* [Document text]:
Eric H. Holder Jr.’s six-year tenure as the first African American attorney general was marked by accomplishments that made him a liberal icon, as well as controversy that turned him into one of the most divisive figures in the Obama administration.
Holder made strides in criminal-justice sentencing reform and launched initiatives to reduce massive overcrowding in federal prisons. He spoke out candidly about race relations and revitalized the Justice Department’s civil rights division, which has investigated more than 20 police departments for excessive force and discrimination.
A priority of Holder’s Justice Department was the pursuit of legal equality for gay men and lesbians. Four years ago, Holder overruled key government lawyers in deciding that his department would no longer back the 1996 Defense of Marriage Act, which defined marriage as a union between a man and a woman and denied federal benefits to same-sex married couples.
But Holder, the 82nd attorney general, was a lightning rod on Capitol Hill, where he tangled with conservative lawmakers over issues from voting rights to a botched gun operation run by the Bureau of Alcohol, Tobacco, Firearms and Explosives that allowed thousands of guns into Mexico and the hands of drug cartels. In June 2012, Holder became the first sitting attorney general held in contempt of Congress after his department withheld documents that Republican lawmakers demanded as part of their probe into the flawed gun operation.
Holder has said he plans to return to private law practice, possibly helping start an institute focusing on race relations. He may also write a book.
During a farewell speech Friday at the Justice Department, where Holder spent more than a quarter-century of his career, he highlighted the department’s accomplishments over the past six years, saying he took particular pride in his efforts to empower the powerless and protect civil rights.
“While many Americans look back at the department under Attorney General Robert Kennedy as a ‘golden age,’ ” he said, “I think 50 years from now, and maybe even sooner than that, people are going to look back at the work you all did and say that this was another golden age.”
Toward the end of his remarks, Holder removed the “Free Eric Holder” wristbands he had been wearing during the months of Senate stalemate that delayed the confirmation of his successor, U.S. Attorney Loretta E. Lynch.
Stepping aside from the podium, he tossed them to his audience, saying, “I think we can officially say now that Eric Holder is free.”

* [Supplied data]:
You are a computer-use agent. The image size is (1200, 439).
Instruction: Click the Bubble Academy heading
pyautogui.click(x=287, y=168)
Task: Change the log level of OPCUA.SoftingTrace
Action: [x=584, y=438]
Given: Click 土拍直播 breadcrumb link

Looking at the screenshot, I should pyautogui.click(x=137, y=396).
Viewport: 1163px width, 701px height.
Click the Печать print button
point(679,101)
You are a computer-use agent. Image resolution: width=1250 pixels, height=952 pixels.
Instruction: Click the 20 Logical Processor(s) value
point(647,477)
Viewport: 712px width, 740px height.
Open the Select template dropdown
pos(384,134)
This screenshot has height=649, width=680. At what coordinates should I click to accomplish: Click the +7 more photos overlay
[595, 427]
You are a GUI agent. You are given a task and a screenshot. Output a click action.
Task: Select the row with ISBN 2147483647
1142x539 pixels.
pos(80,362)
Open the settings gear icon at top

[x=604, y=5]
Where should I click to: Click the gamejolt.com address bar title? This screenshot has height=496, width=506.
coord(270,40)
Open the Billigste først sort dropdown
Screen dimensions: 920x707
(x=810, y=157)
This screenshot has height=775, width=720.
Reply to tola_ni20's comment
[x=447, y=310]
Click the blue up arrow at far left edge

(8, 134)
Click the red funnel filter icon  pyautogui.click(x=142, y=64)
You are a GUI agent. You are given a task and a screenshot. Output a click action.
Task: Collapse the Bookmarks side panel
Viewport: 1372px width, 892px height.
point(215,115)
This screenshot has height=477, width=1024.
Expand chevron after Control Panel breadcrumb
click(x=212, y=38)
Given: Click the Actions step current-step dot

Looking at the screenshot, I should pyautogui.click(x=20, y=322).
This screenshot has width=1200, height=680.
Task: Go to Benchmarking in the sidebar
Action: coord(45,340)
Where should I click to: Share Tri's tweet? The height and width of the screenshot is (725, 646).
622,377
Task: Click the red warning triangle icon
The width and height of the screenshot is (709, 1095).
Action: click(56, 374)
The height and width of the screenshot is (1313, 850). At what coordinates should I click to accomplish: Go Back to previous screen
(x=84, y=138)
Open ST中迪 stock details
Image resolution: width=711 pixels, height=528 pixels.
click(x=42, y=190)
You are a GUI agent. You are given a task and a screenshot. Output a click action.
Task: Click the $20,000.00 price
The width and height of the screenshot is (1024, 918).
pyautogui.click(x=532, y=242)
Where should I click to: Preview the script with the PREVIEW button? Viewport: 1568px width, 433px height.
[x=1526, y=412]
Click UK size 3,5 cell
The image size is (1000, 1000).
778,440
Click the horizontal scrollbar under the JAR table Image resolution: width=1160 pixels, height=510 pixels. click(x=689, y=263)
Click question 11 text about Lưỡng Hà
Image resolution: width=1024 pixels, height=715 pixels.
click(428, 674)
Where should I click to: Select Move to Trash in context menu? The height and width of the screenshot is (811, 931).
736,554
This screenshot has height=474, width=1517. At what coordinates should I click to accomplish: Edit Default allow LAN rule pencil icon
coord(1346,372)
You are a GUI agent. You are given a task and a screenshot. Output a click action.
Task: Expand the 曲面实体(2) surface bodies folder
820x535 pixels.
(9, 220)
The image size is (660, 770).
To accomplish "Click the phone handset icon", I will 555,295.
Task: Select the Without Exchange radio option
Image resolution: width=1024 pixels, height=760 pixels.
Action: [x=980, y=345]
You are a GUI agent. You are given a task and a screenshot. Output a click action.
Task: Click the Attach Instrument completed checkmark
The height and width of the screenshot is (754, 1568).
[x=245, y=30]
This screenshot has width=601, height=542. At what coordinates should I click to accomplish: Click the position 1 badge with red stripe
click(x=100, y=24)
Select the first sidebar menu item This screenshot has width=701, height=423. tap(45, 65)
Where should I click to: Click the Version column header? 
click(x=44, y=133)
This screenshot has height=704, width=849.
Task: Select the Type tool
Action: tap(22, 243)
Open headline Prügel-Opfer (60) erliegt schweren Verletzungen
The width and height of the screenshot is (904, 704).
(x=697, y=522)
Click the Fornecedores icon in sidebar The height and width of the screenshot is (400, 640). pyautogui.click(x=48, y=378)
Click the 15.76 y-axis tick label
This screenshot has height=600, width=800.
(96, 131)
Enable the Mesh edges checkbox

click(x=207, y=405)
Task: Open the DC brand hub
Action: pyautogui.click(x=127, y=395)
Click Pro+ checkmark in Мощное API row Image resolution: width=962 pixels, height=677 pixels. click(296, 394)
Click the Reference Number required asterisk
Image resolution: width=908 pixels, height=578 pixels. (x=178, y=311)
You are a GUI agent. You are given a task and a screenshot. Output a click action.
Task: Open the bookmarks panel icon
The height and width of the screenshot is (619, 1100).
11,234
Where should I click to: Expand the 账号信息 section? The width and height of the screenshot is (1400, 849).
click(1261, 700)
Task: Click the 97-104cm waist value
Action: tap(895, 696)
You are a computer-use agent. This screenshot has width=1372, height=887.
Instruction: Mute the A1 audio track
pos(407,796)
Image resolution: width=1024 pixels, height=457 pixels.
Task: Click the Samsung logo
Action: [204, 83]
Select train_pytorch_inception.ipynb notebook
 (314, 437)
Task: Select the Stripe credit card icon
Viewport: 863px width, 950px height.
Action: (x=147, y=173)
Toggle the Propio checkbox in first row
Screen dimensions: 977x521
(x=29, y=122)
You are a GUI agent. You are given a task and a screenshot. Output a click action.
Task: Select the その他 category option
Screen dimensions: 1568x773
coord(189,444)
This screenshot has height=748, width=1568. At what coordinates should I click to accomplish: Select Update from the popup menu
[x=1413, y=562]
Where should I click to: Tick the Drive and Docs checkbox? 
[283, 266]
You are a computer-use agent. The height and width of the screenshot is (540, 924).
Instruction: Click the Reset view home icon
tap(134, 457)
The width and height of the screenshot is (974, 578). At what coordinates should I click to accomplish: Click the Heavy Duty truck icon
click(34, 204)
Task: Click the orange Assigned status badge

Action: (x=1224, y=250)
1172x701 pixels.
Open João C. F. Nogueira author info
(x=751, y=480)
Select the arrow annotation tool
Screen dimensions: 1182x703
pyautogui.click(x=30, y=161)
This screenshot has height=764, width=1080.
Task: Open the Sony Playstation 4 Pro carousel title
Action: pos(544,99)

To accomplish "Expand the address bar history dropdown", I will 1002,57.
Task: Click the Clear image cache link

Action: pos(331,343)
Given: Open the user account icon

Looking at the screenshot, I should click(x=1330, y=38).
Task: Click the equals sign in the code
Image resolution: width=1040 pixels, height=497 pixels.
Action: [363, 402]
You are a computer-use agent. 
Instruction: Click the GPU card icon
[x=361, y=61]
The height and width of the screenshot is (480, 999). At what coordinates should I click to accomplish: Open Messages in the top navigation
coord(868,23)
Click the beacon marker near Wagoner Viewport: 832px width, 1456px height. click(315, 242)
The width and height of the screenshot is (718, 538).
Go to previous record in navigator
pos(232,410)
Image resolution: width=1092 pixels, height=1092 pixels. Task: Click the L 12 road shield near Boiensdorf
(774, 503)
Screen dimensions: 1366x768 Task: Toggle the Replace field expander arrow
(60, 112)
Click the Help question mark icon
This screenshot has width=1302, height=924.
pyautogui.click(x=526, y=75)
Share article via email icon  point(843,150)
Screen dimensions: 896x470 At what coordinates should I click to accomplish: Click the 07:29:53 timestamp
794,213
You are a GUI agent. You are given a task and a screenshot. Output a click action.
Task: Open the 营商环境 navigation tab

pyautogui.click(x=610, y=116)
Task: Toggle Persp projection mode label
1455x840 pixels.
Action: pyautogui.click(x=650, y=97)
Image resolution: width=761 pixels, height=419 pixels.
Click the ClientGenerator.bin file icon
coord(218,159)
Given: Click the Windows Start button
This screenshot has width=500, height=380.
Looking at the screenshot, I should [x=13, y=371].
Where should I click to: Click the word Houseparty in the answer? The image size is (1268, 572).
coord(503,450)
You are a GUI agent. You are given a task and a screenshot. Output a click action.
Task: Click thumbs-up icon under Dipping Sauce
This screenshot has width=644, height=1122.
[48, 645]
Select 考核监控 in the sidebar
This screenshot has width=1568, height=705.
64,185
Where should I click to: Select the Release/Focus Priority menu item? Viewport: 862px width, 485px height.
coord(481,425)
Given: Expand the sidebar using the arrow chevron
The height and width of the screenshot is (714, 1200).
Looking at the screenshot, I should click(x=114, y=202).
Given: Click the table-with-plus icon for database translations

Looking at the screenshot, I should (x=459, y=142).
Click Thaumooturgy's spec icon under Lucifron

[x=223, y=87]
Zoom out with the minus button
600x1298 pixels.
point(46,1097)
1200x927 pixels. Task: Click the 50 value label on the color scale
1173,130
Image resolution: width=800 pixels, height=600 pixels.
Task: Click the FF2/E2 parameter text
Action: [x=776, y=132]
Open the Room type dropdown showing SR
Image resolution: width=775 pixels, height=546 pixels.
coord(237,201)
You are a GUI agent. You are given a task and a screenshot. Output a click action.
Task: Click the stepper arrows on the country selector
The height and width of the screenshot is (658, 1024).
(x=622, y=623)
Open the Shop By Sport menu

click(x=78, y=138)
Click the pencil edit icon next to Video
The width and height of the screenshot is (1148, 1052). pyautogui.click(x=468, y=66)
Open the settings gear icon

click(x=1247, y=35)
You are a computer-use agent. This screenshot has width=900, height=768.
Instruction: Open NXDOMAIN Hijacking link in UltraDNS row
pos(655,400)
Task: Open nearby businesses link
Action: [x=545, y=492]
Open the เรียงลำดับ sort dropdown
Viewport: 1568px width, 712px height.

* [Task directions]: Reproduce verbatim the passage of the article on Eric Holder's tenure as attorney general above, starting at "During a farewell" and ending at "Loretta E. Lynch.".

* [Output]:
During a farewell speech Friday at the Justice Department, where Holder spent more than a quarter-century of his career, he highlighted the department’s accomplishments over the past six years, saying he took particular pride in his efforts to empower the powerless and protect civil rights.
“While many Americans look back at the department under Attorney General Robert Kennedy as a ‘golden age,’ ” he said, “I think 50 years from now, and maybe even sooner than that, people are going to look back at the work you all did and say that this was another golden age.”
Toward the end of his remarks, Holder removed the “Free Eric Holder” wristbands he had been wearing during the months of Senate stalemate that delayed the confirmation of his successor, U.S. Attorney Loretta E. Lynch.